**WHAT YOU ARE ASKED TO DO:** Retrieve each line that contains the word "agent" from the entries below.

**Records excerpted from a collection:**
·····

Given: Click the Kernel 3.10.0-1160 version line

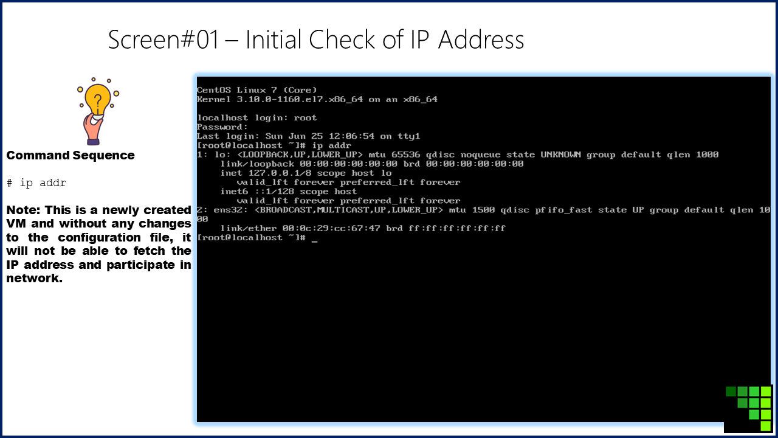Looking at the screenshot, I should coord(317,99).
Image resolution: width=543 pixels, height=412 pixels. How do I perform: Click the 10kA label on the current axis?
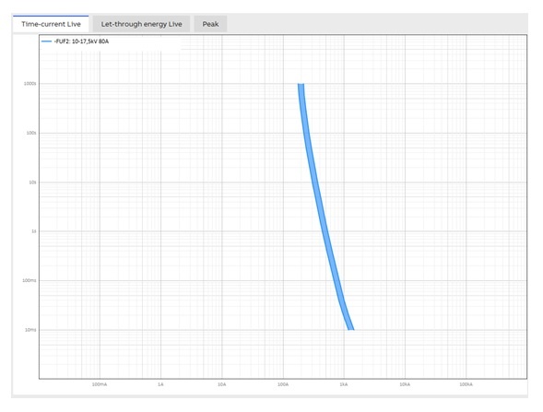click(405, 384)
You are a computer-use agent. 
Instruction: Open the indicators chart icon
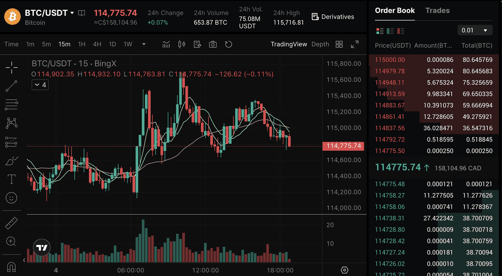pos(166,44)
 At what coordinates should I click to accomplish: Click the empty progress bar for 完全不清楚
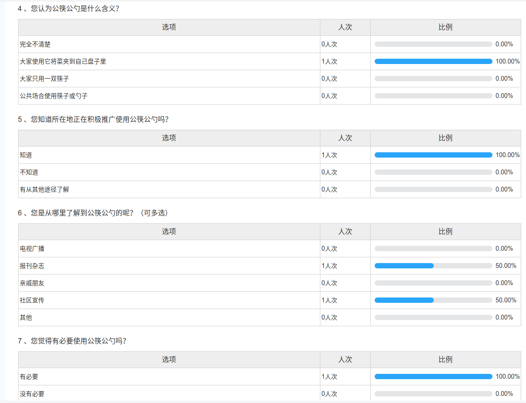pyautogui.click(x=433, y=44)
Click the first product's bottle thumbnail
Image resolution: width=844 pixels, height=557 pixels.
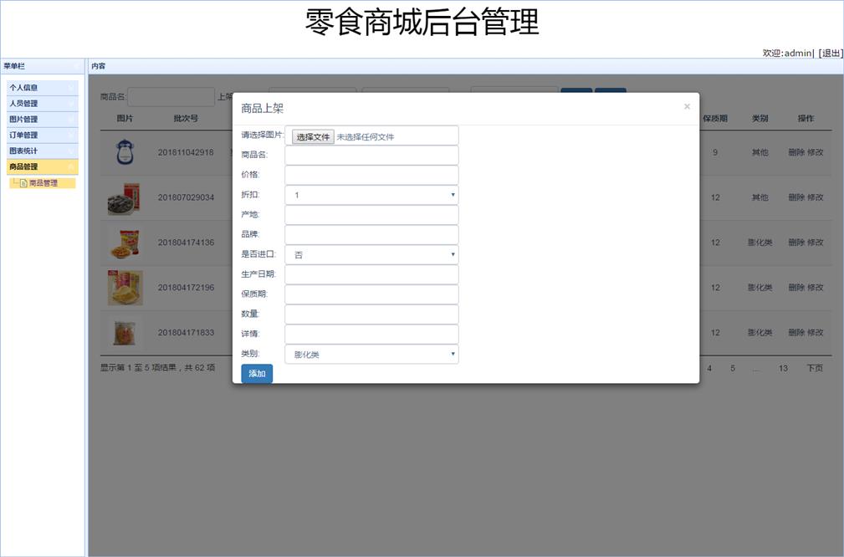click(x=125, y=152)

·····

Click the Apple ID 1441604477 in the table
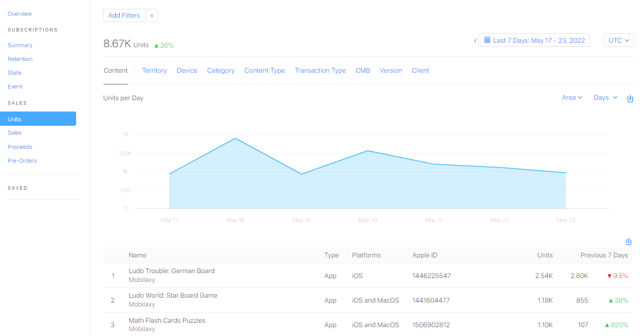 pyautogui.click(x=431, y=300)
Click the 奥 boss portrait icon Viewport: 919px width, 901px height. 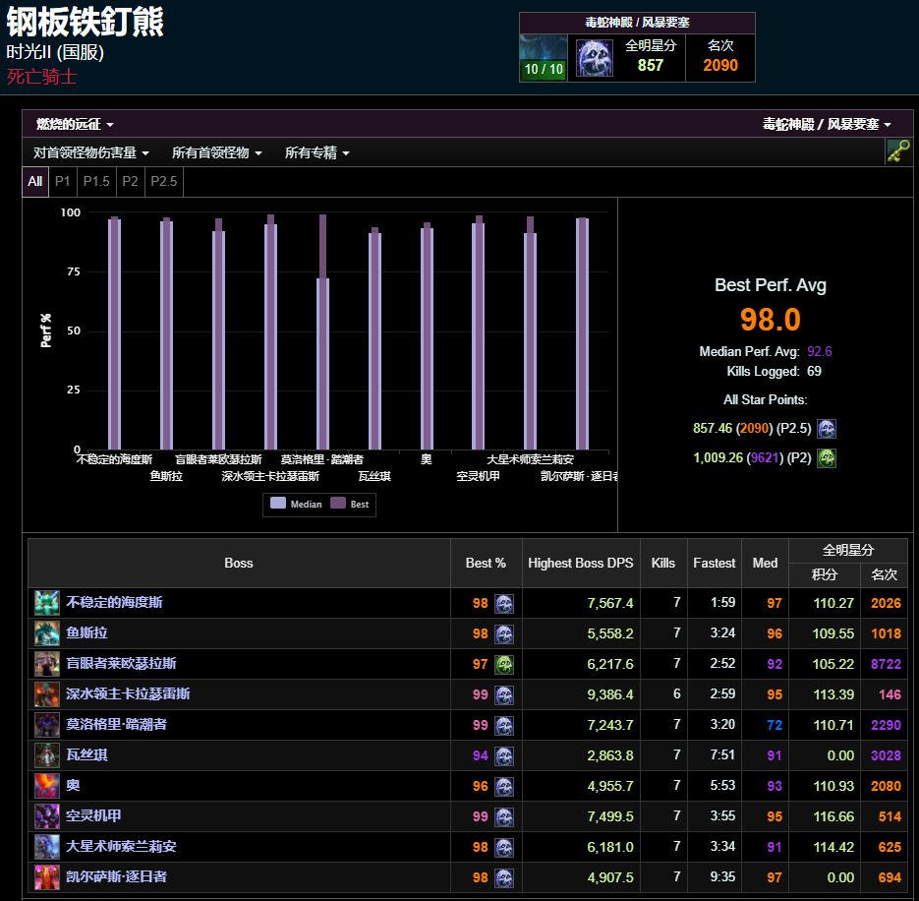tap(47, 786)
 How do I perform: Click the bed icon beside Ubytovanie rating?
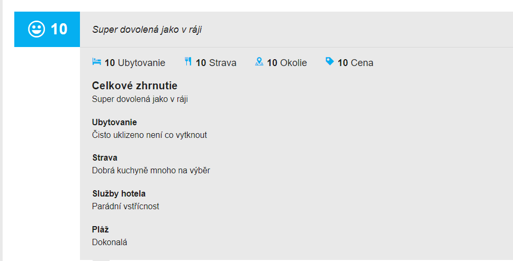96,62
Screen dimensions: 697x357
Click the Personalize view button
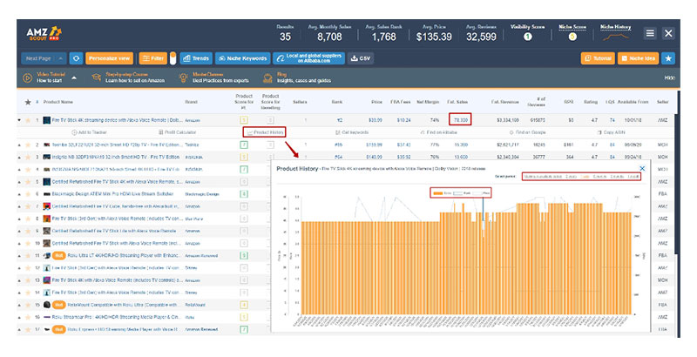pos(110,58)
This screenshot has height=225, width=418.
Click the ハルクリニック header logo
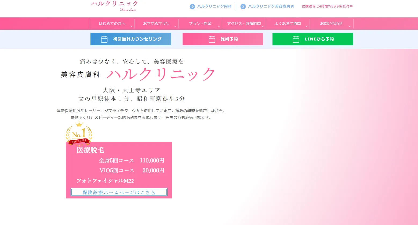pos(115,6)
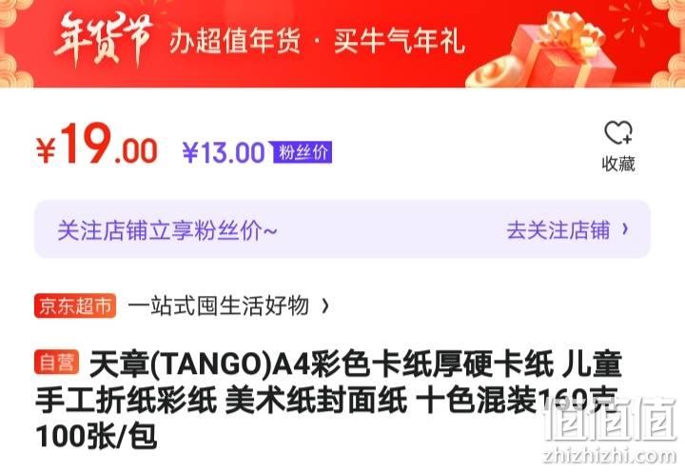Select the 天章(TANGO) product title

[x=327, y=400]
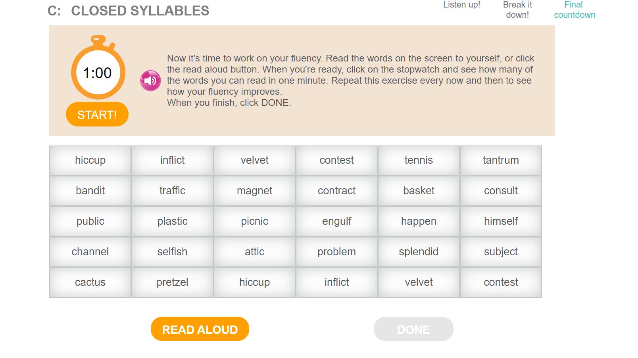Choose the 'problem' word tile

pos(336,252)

·····

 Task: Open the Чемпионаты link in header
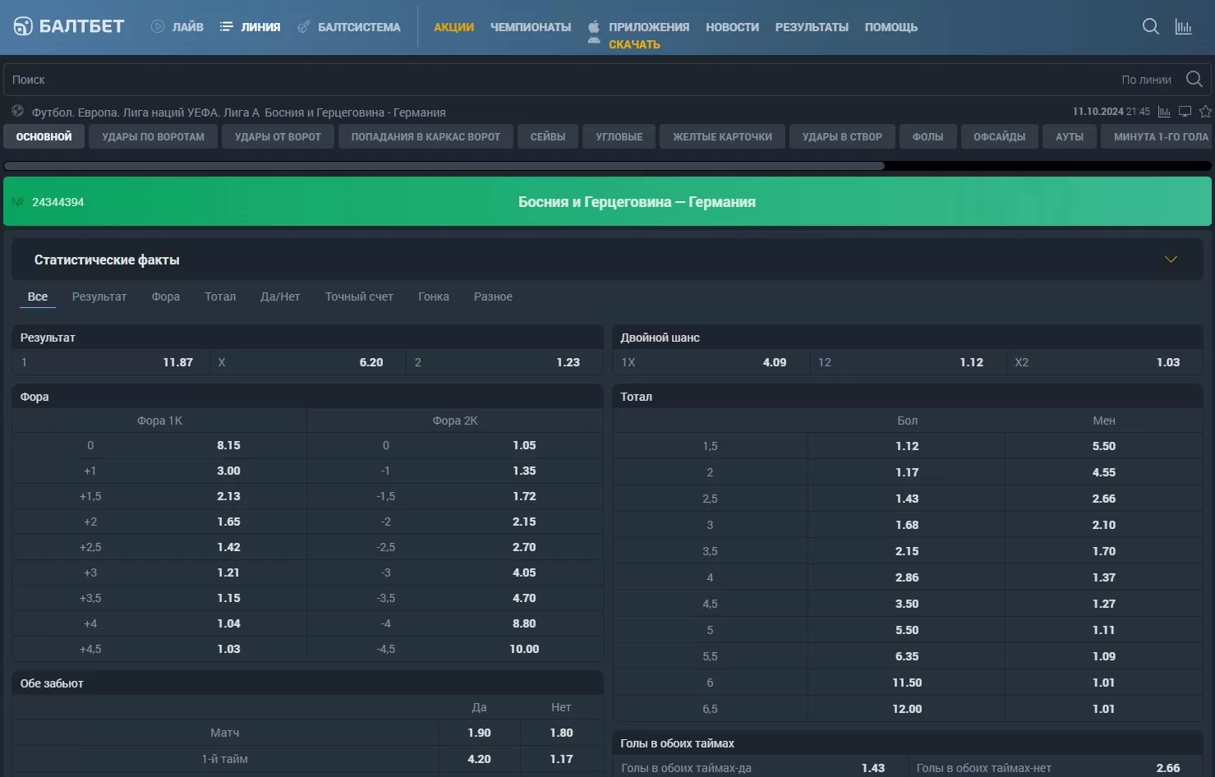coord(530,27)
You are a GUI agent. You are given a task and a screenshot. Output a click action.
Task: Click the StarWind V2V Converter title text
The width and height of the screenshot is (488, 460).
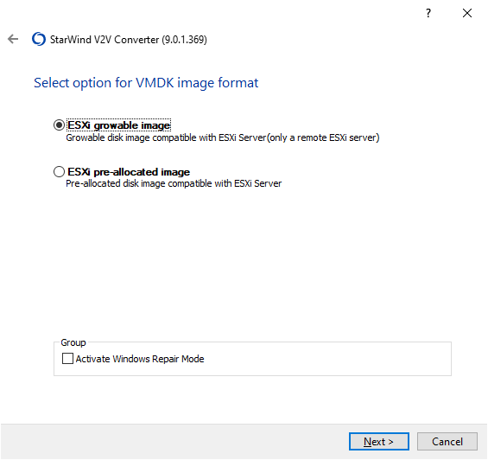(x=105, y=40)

·····

**OUTPUT:**
You are a computer-use agent. 
You are a GUI agent. You are given a task and a screenshot. Output a click action.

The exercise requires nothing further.